Member of the New York City Board of Aldermen from the 6th district
- In office January 1, 1918 – December 31, 1921

Personal details
- Born: September 27, 1890 London, England, U.K.
- Died: July 31, 1964 (aged 73) Miami Beach, Florida, U.S.
- Party: Socialist
- Spouse: Anna Berman ​(m. 1921)​
- Children: Ruth; Joan;
- Occupation: Politician

= Abraham Beckerman =

American socialist politician

Abraham Beckerman (September 27, 1890 – July 31, 1964) was an English-born American labor leader, politician and convicted criminal. In 1937, he was found guilty of racketeering for using his position as general manager of the Fur Dressers Factor Corporation to aid mobsters Jacob "Gurrah" Shapiro and Louis "Lepke" Buchalter in a conspiracy to control the $75 million fur-dressing industry.

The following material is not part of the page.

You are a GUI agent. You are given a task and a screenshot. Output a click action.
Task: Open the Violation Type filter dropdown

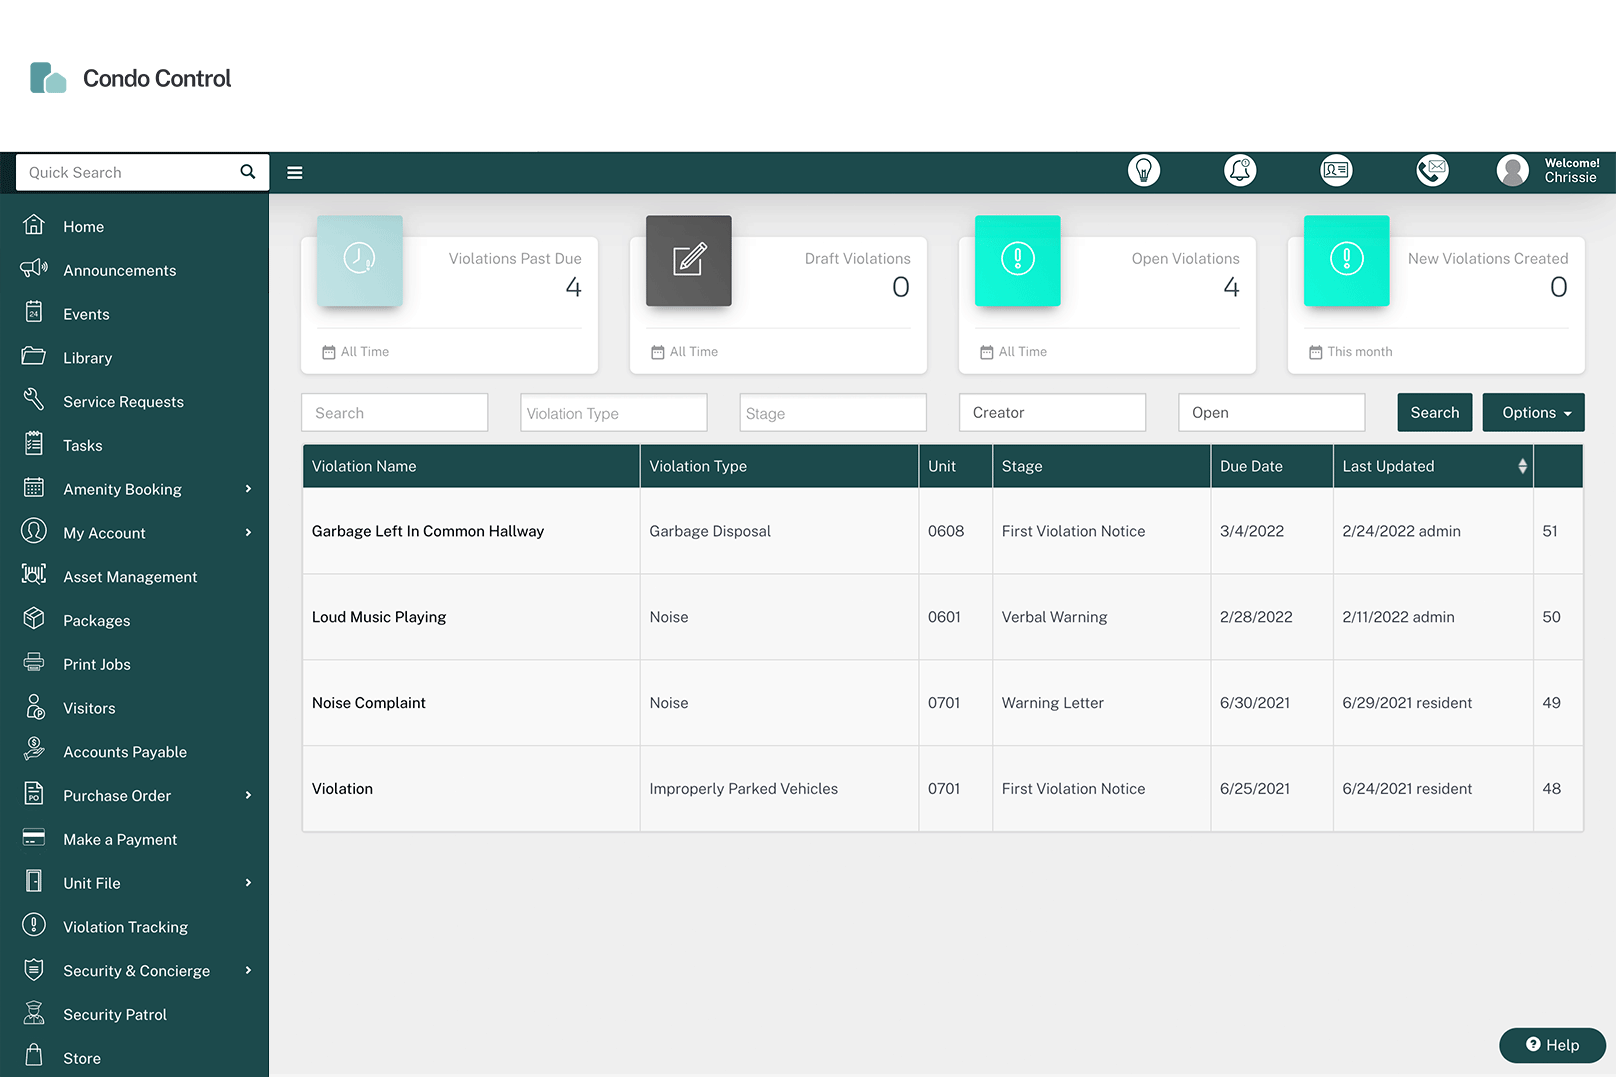tap(613, 412)
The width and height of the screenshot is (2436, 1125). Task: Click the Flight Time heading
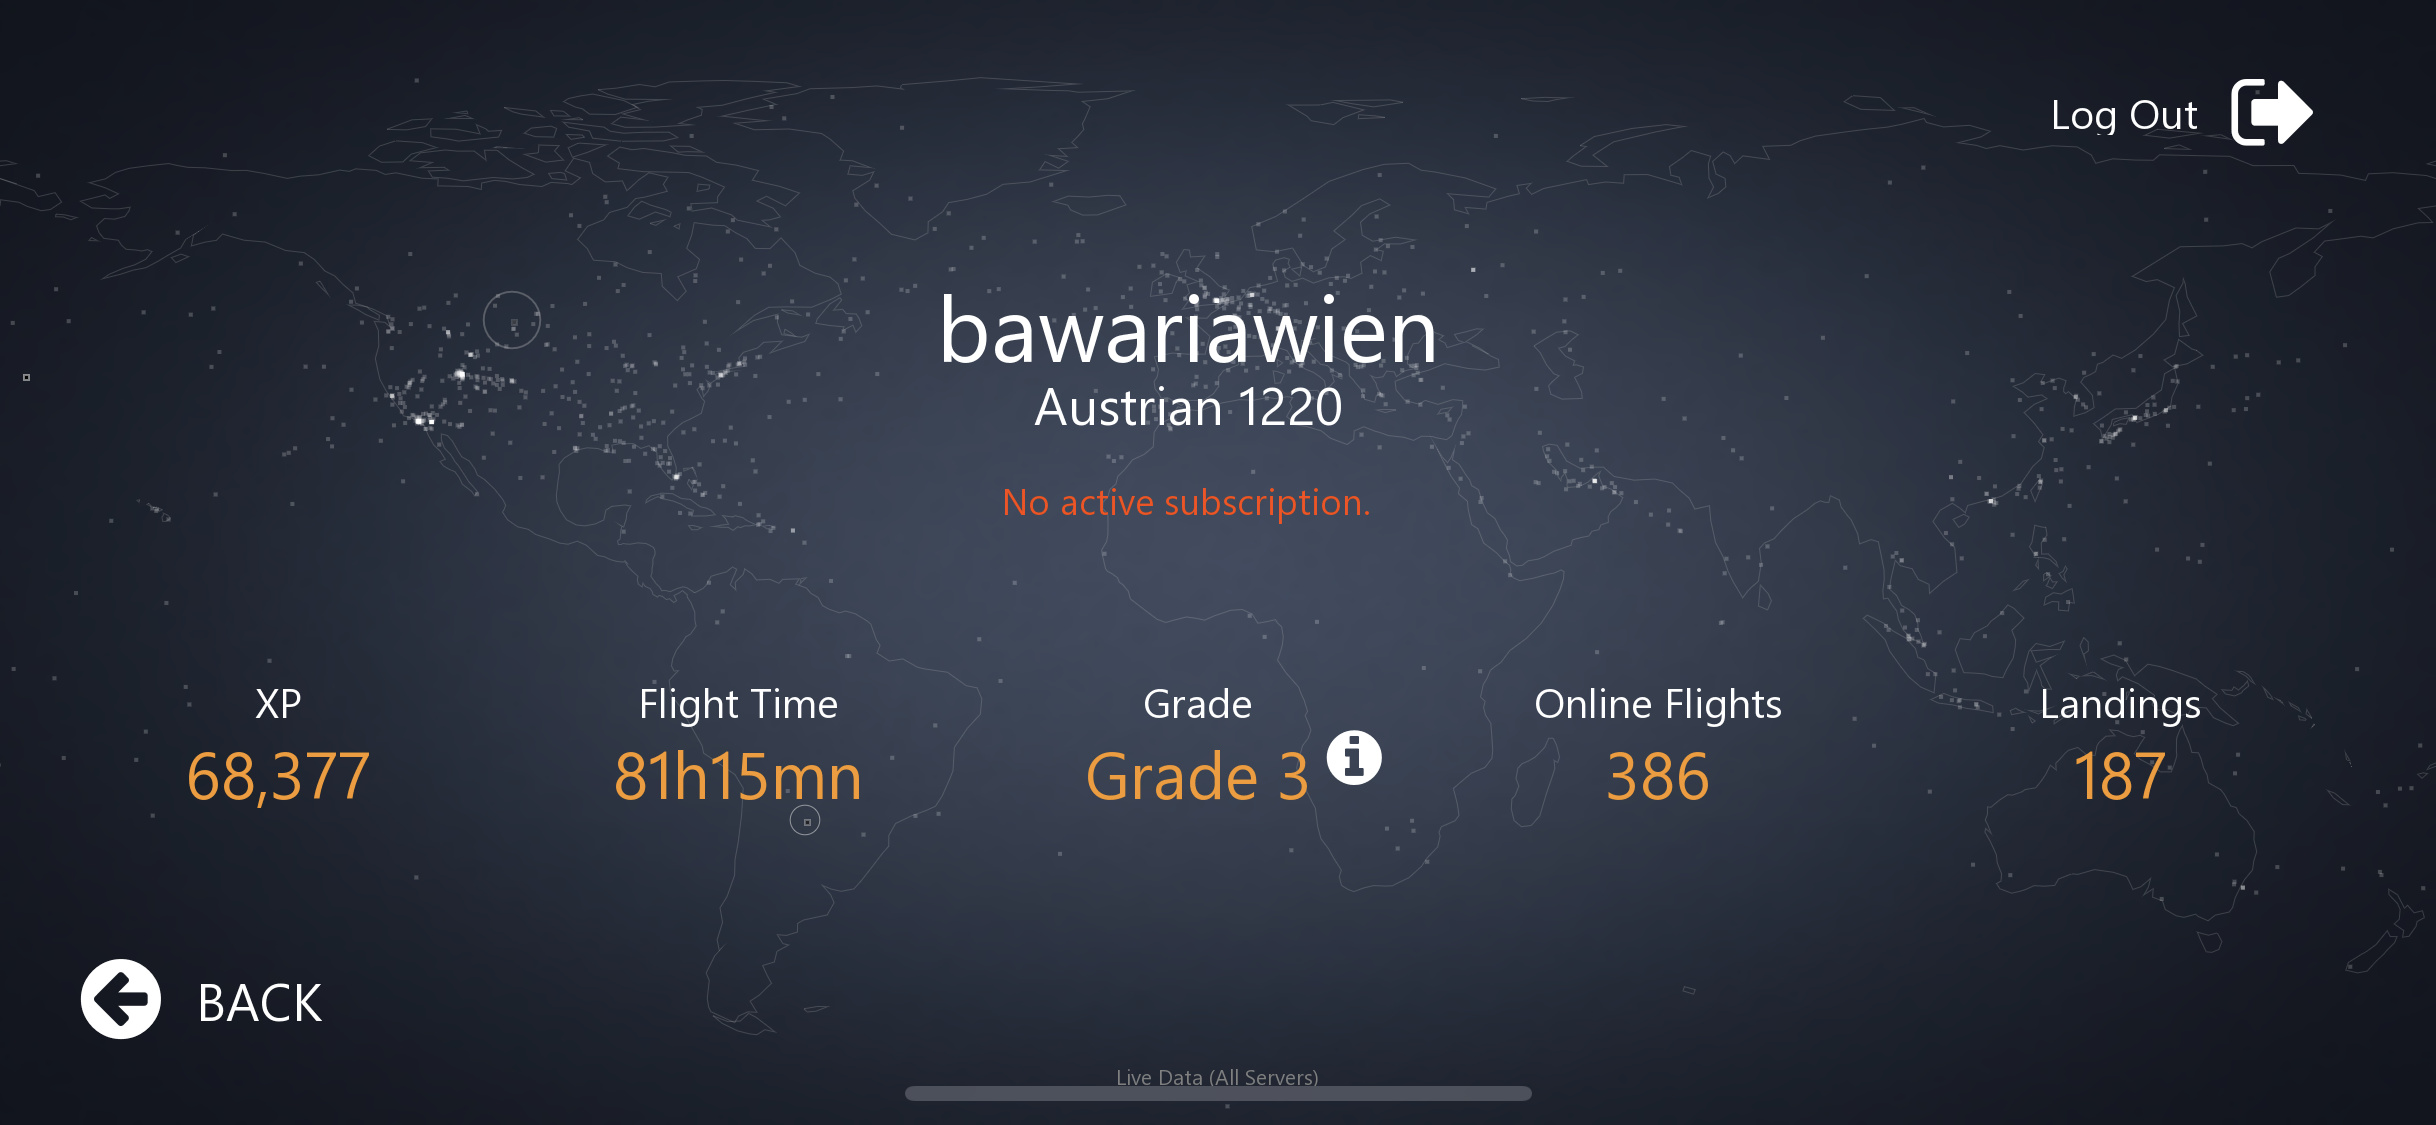pos(738,704)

He was previously a Socialist Party politician, representing Manhattan's 6th district on the New York City Board of Aldermen from 1918 to 1921. After he left office, he became general manager of the New York Joint Board of the Amalgamated Clothing Workers of America. During his tenure, Beckerman fought to rid the unions of Communist influence with what former colleague Baruch Charney Vladeck dubbed "Beckerman's knuckles."